Legion gets firsthand look at Milwaukee’s homeless veteran initiatives
An American Legion contingent tours Vets Place Central, a homeless veterans facility in Milwaukee, during the 2022 American Legion National Convention. (Photo by Jeric Wilhelmsen) 

Legion gets firsthand look at Milwaukee’s homeless veteran initiatives

As has been a regular occurrence during American Legion national conventions, national staff and members of the Legion’s Veterans Employment & Education Commission have toured facilities geared to assist homeless veterans within convention host cities.

That was the case again this year in Milwaukee, when an American Legion contingent were provided tours and information about ways local organizations and initiatives are helping address, and assist, homelessness among the city’s and state’s veteran population.

The first stop was at Vets Place Central, an 80-resident homeless veterans residence managed by The Center for Veterans Issues (CVI), which provides housing and supportive services to help improve the quality of life for all veterans, their families, and the communities in which they live and serve.

Michael Beal, CVI’s Vice President of Programs and Services, has worked for the community-based organization since shortly after he left the U.S. Marine Corps in 1995 after being medically retired after 18 years of service.

CVI works with government entities, and corporate donors that include the Green Bay Packers, Harley-Davidson and Milwaukee Tool – which provided all the equipment for a woodburning operation on site at Vets Place Central – while also fundraising on its own.

Beal said the decades of being able to assist fellow veterans makes him feel “like I’ve come home. It’s a wonderful thing when you get up every day and know that you’re going to make a difference in somebody’s life. But more importantly, you can see that difference.”

At Vets Place Central, veterans can either use the facility as a short-term housing option for up to two years or choose to make it their permanent residence. For the short-term stays, the facility also provides access to resources to help the veteran wanting to get out on their own “help them find housing. Help them secure the first month’s rent, security deposit, moving expenses … whatever it takes to get them on their feet,” Beal said. “Those services are provided here. And the great thing is that if a veteran here gets squared away and gets back on their feet, and a year from now the bottom falls out, they can come right back here. There’s no charge, and we get right back on them again. Whatever it takes to get them and their family up and running.”

Those who choose to stay at the facility permanently, “thrive within a community of veterans,” Beal said. “All their food, the meals are provided here. Activities are provided here. If they need mental health counseling, all that is provided here. If they need transportation to get back and forth to their VA medical appointments, all that is provided here. Whatever they need to stay stably housed is all provided here.”

Two Department of Veterans Affairs social workers are on site at the facility, which also includes a game room, a TV room, laundry facilities and an outdoor vegetable garden that both residents and community youth help maintain. Some residents of the facilities perform work details within the facility.

“Everyone here is a veteran, and as a veteran we understand you have to take care of where you live,” Beal said. “There are certain work details and such. That’s just how we’re put together.”
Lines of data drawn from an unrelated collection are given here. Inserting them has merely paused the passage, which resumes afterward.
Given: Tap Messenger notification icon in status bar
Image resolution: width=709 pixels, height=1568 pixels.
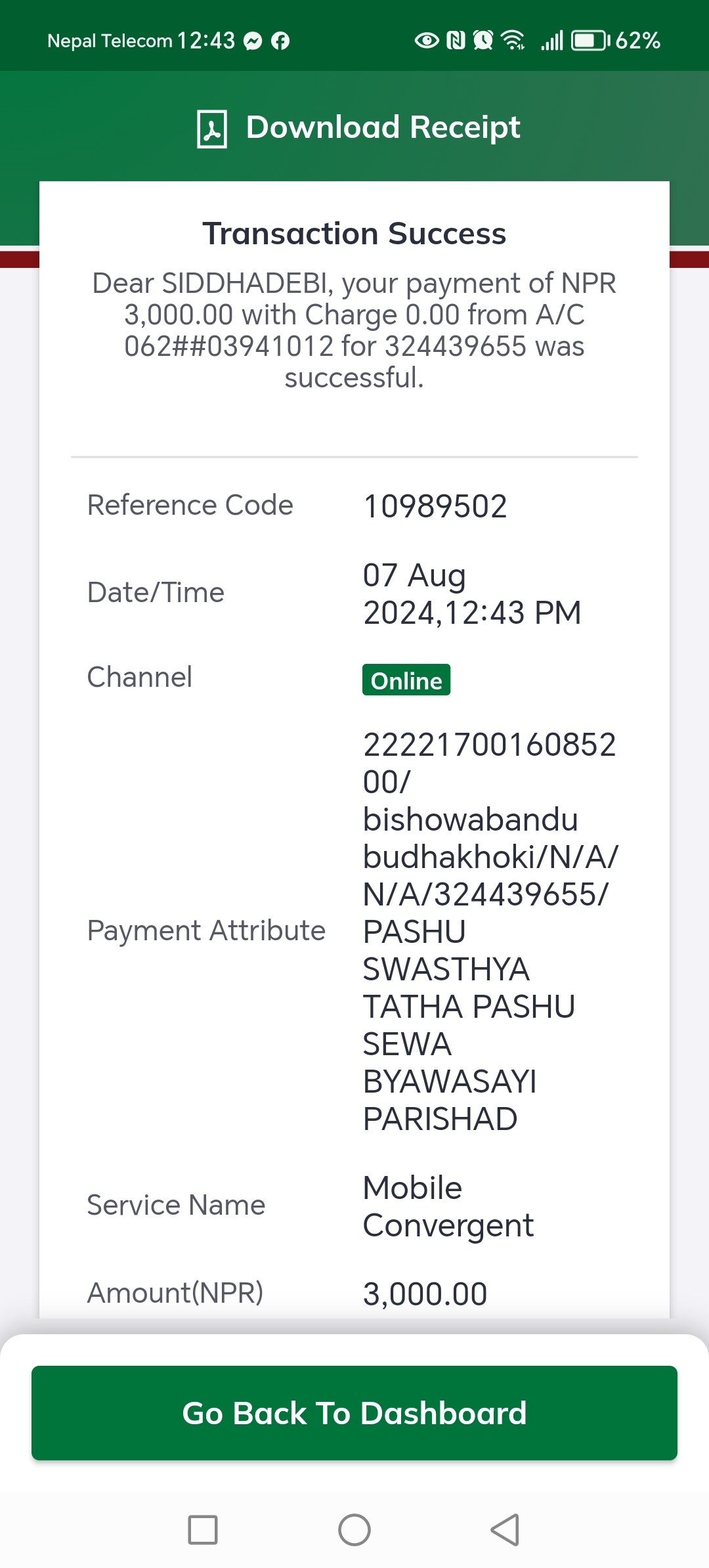Looking at the screenshot, I should (253, 41).
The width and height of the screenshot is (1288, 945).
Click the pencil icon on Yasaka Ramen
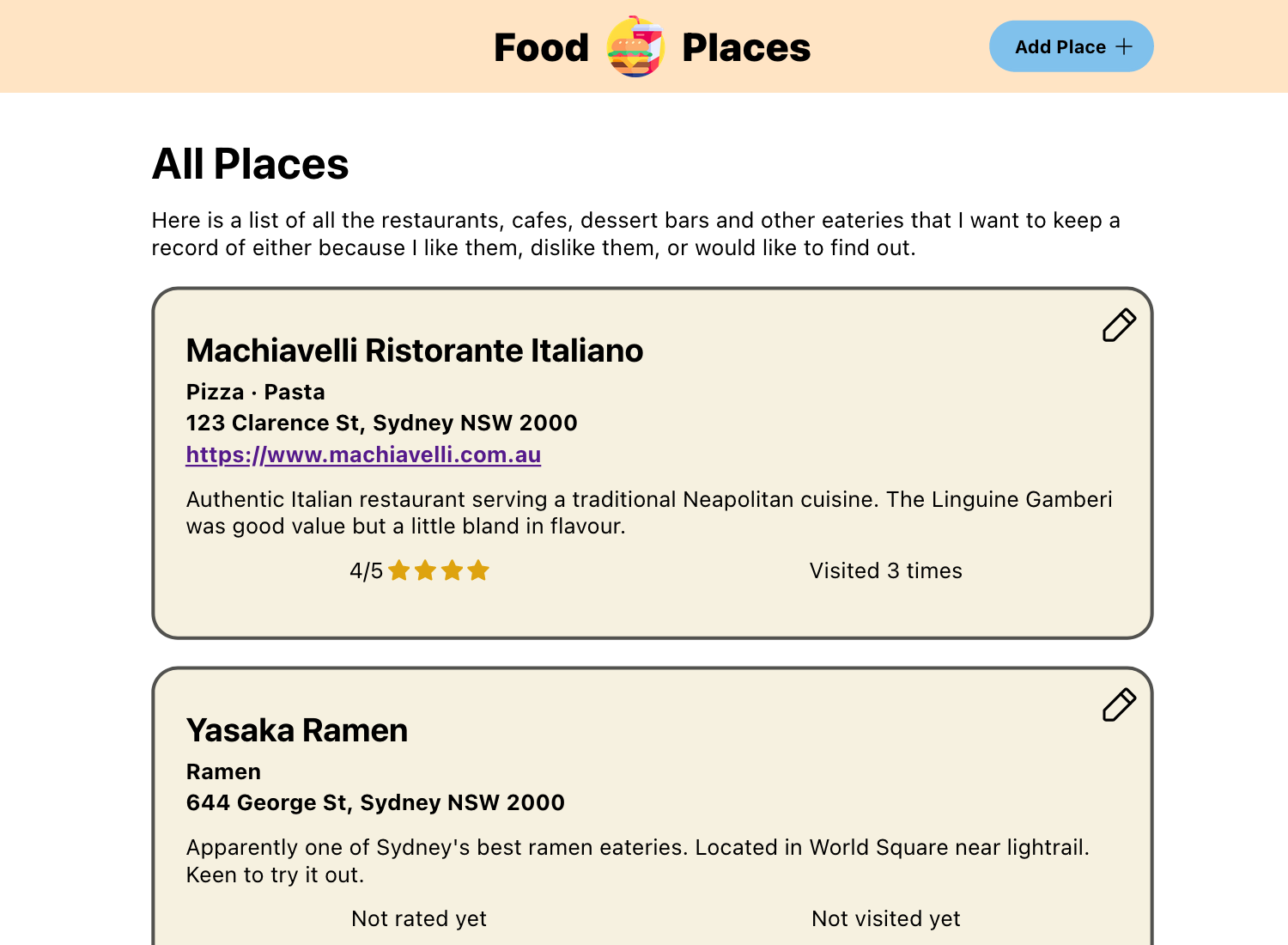tap(1119, 705)
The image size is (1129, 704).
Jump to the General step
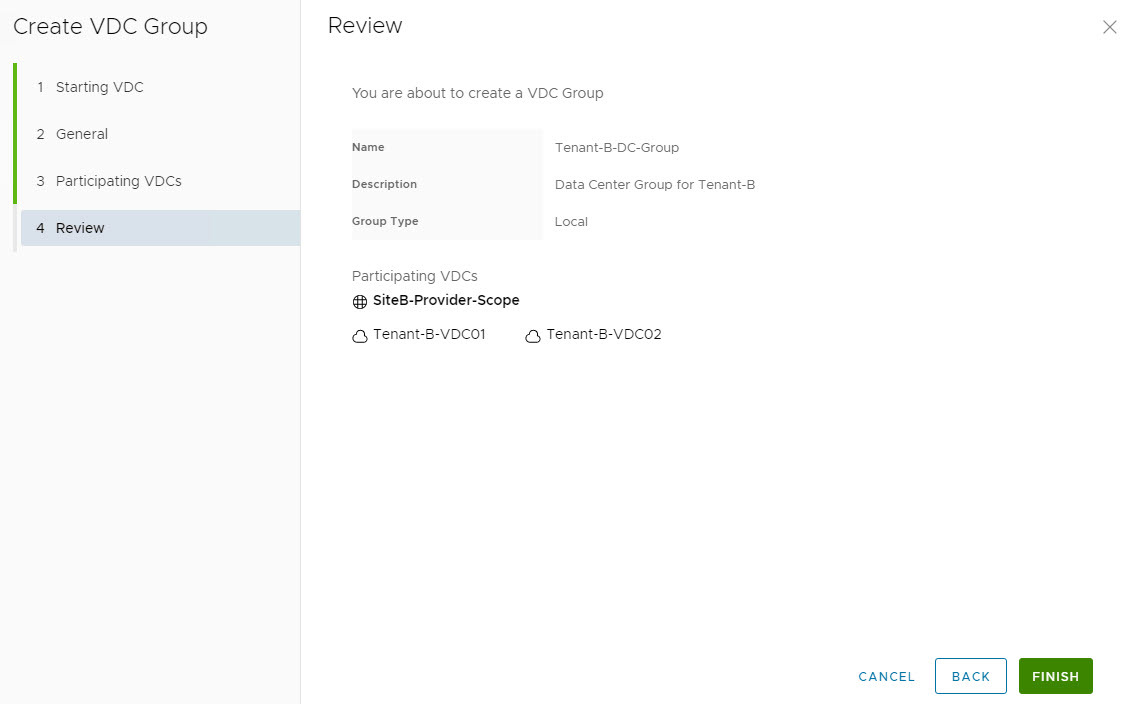coord(81,134)
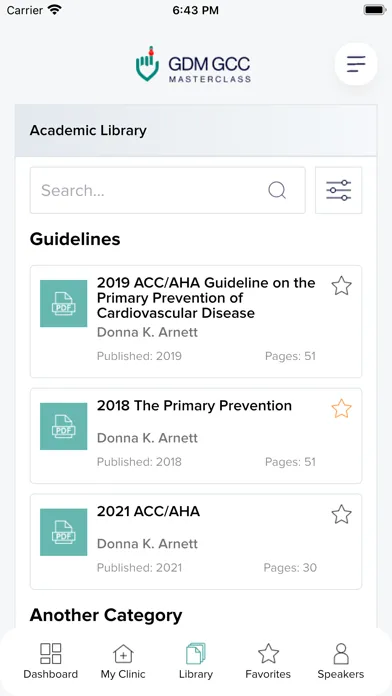Open the PDF icon of the 2019 guideline
This screenshot has height=696, width=392.
pyautogui.click(x=63, y=304)
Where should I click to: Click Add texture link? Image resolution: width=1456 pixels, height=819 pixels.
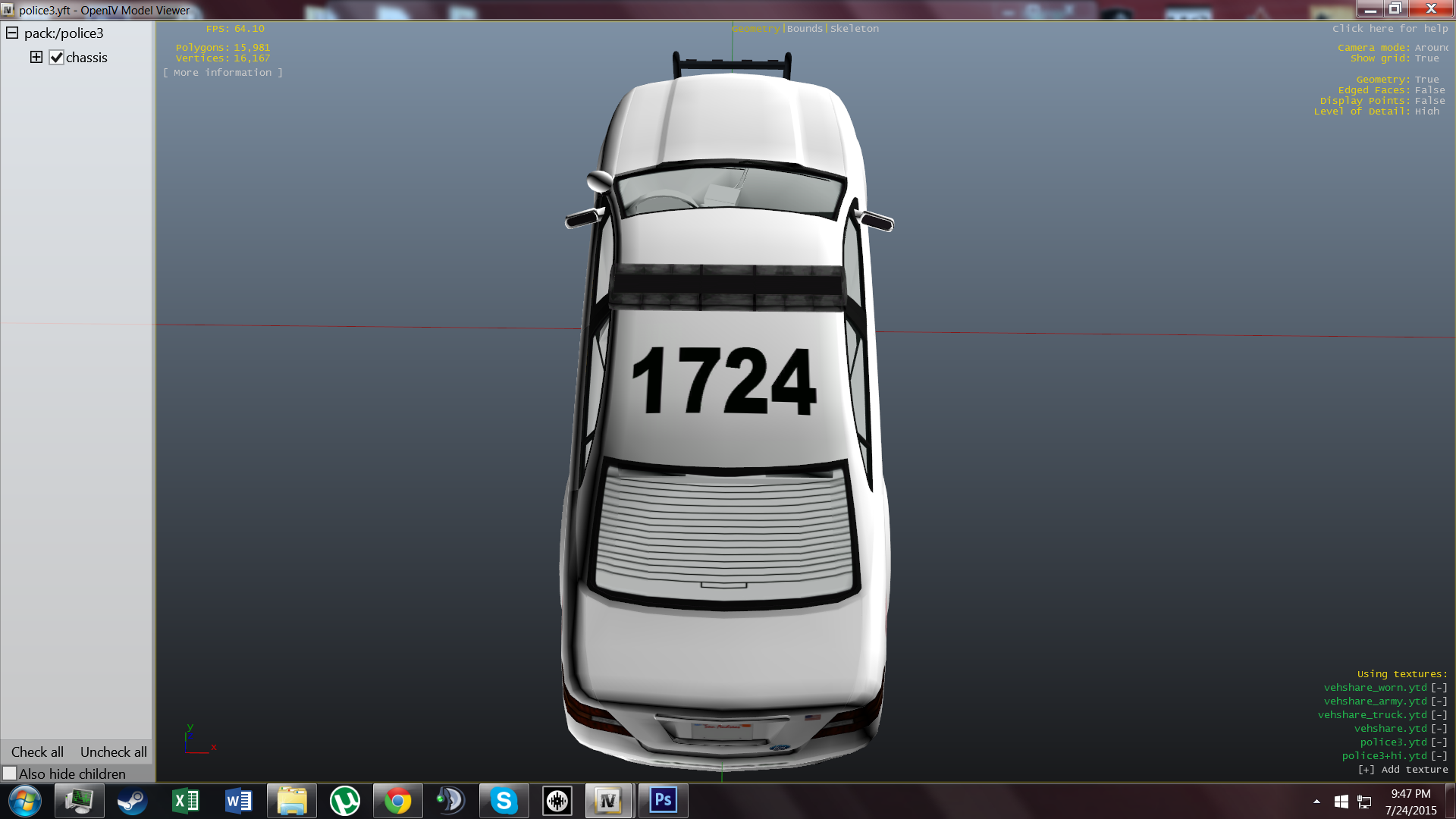(x=1403, y=770)

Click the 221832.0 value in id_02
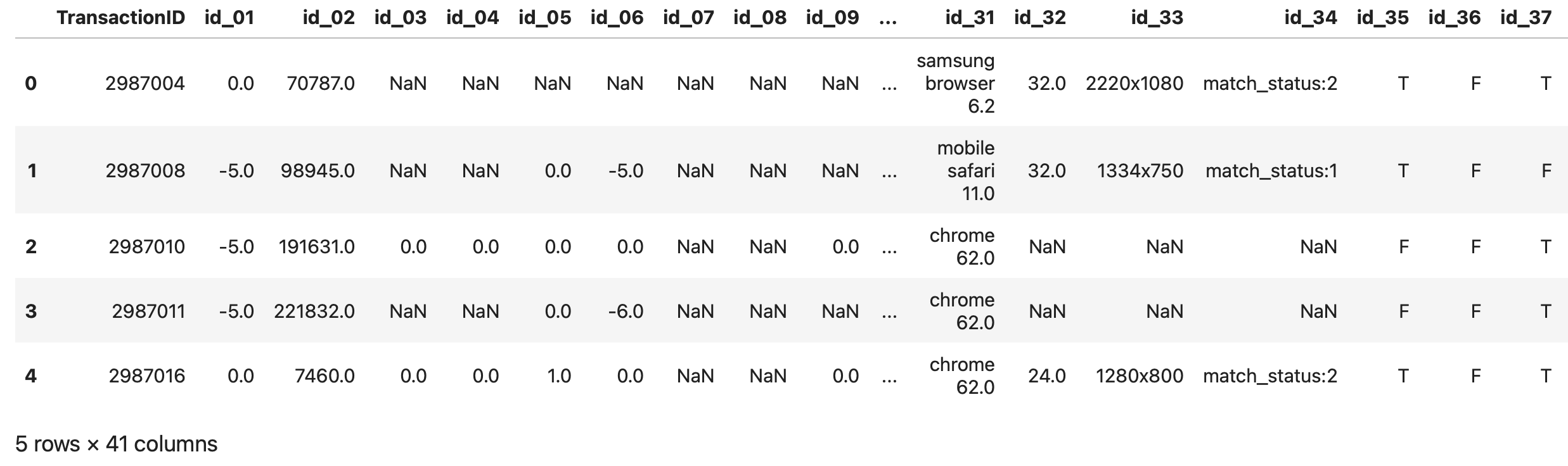(314, 311)
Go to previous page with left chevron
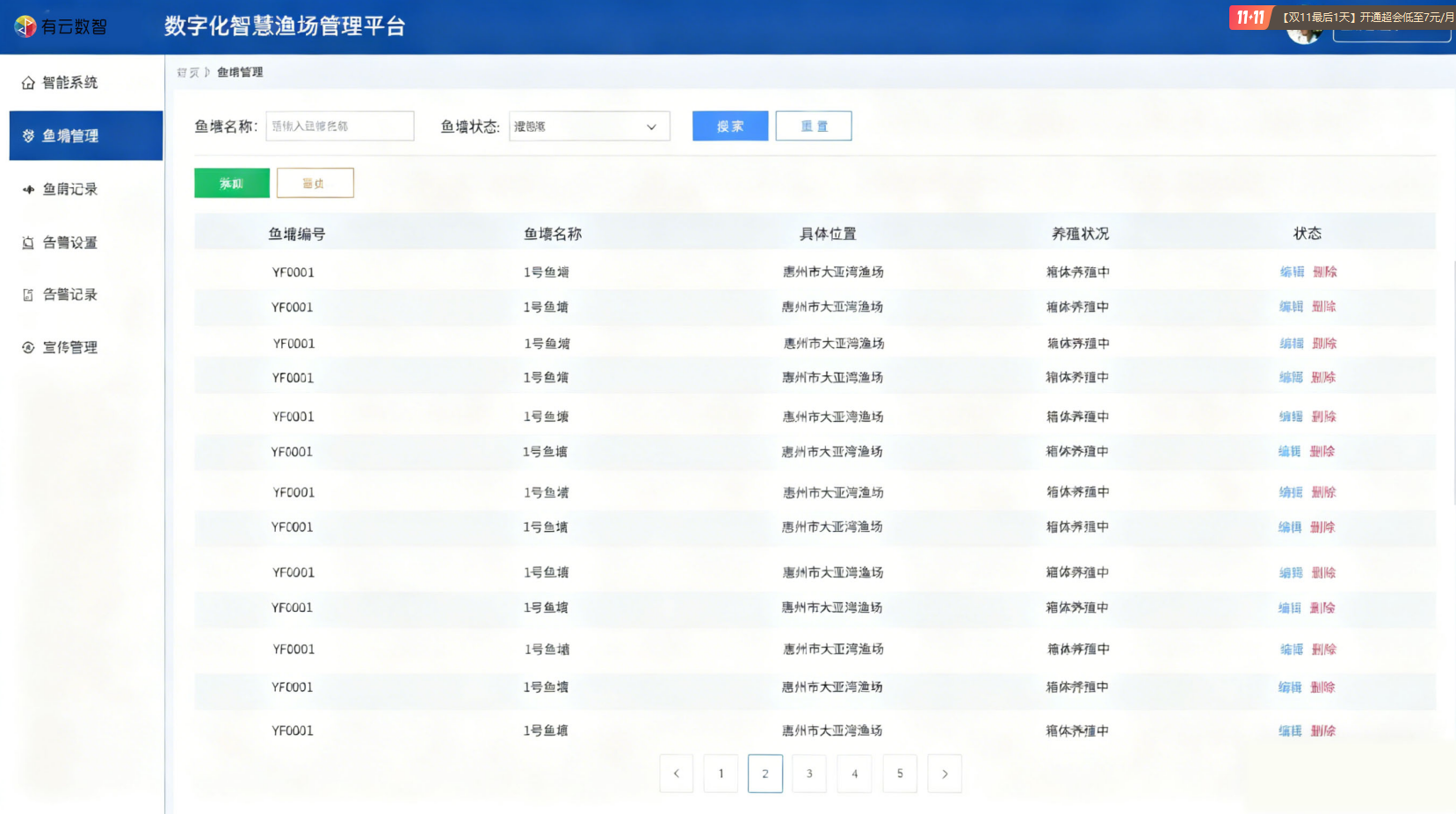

The Legion contingent was given short tours of CVI’s Heroes Market, which serves as a food pantry for area veterans and their families, as well as the Milwaukee Soldiers Home, which CVI manages. Another stop during the tour was at the Milwaukee Homeless Veterans Initiative (MHVI), which provides everything from perishable and non-perishable food, to furniture, cleaning supplies and bicycles to veterans in need. The initiative also provides outreach and education through either participating in other entities’ events or hosting their own.

MHVI Board President Robert Webb, a U.S. Army Reserve judge advocate, said MHVI seeks to be a “one-stop shop” for veterans in need. “We don’t want to send you out the door without something.”

He added that one of the initiative’s goals is to identify “those drivers and symptoms that are causing that end result of homelessness. What I look at are those drivers that put people in crisis. Things that can put you in crisis we’re trying to level that out before you become homeless. The mission really is to get people (out of) being in crisis that will lead to homelessness.”

MHVI Executive Director Debbie Buchanan said MHVI is able to assist veterans “who can’t go to the VA or they can’t go to a (service officer) because of their (military) discharge.”

While at MHVI, the Legion group also was able to meet with Quentin Hatfield, executive director of Wisconsin Veterans Network, and Milwaukee County Veterans’ Services Director Rick Flowers. Hatfield said his programs works with more than 75 agencies throughout the state to provide services to at-risk veterans and their families.

“Generally speaking, when they come to us, they’ve been to a lot of different places … being told no,” Hatfield said. “Our job is kind of to stick our fingers in the spoke and stop that from happening and figure out what they qualify for or what we can qualify them for to plug them into services.”